Researchers who listen for signs of non-human life say signals ‘can slip below detection thresholds, even if it’s there’.
Earth’s leading alien hunters believe extraterrestrials could be out there, they’re just having a hard time getting through to us because it’s stormy in space.
Reminiscent of ET’s struggles to “phone home” in Steven Spielberg’s 1982 blockbuster movie, new research by the Silicon Valley-based SETI Institute (search for extraterrestrial intelligence) suggests tempestuous space weather makes radio signals from the distant cosmos harder to detect.
The organization, which is partly funded by Nasa, said stellar activity such as solar storms and plasma turbulence from a star near “a transmitting planet” can broaden otherwise ultra-narrow signals. That spreads the power of any such transmission across more frequencies, the institute’s scientists say, which makes it more difficult to detect using traditional narrowband searches.
“If a signal gets broadened by its own star’s environment, it can slip below our detection thresholds, even if it’s there, potentially helping explain some of the radio silence we’ve seen in technosignature searches,” SETI astronomer Vishal Gajjar said.
His report, co-authored with SETI research assistant Grayce C Brown, was published this week in the Astrophysical Journal.
For decades, SETI and other researchers have listened to the heavens for signs of non-human life by trying to identify spikes in frequency, indicating signals it said were unlikely to be produced by natural astrophysical processes.

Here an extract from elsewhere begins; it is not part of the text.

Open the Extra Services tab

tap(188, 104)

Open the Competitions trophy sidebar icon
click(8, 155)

The new research, they say, highlights an “overlooked complication”: even if an extraterrestrial transmitter produces a perfectly narrow signal, it may not remain narrow by the time it leaves its home system.

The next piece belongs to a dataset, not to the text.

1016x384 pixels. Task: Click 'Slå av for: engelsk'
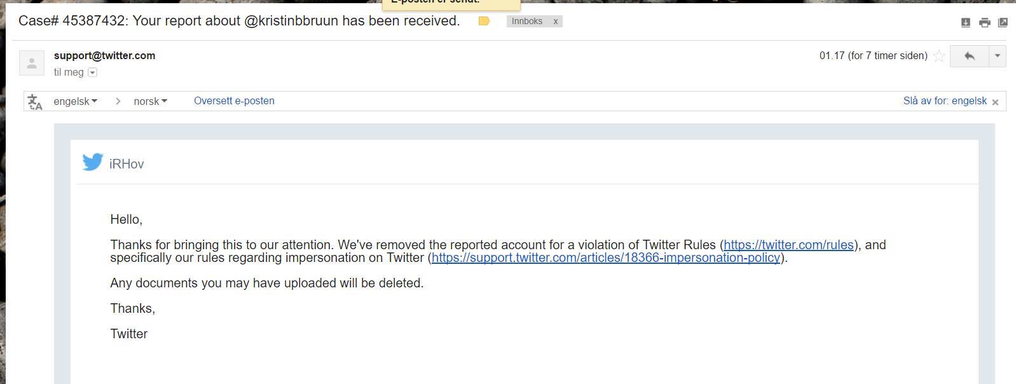tap(945, 101)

“Plasma density fluctuations in stellar winds, as well as occasional eruptive events such as coronal mass ejections, can distort radio waves near their point of origin, effectively ‘smearing’ the signal’s frequency and reducing the peak strength that search pipelines rely on,” a statement accompanying the finding states.
In layman’s terms it means that, however unlikely a scenario, the institute believes aliens might be out there, and could be trying to talk to us. But if they are, unpredictable weather conditions have garbled the messages, and we simply cannot hear them.
The SETI team made the discovery by calibrating the effects of stellar activity using radio transmissions from spacecraft in our own solar system, then extrapolating them to the environments of faraway stars.
Brown said the findings meant space listeners would have to rethink the long-established mechanics of the search for alien lifeforms, including conducting future observation surveys at higher frequencies.
“By quantifying how stellar activity can reshape narrowband signals, we can design searches that are better matched to what actually arrives at Earth, not just what might be transmitted,” she said.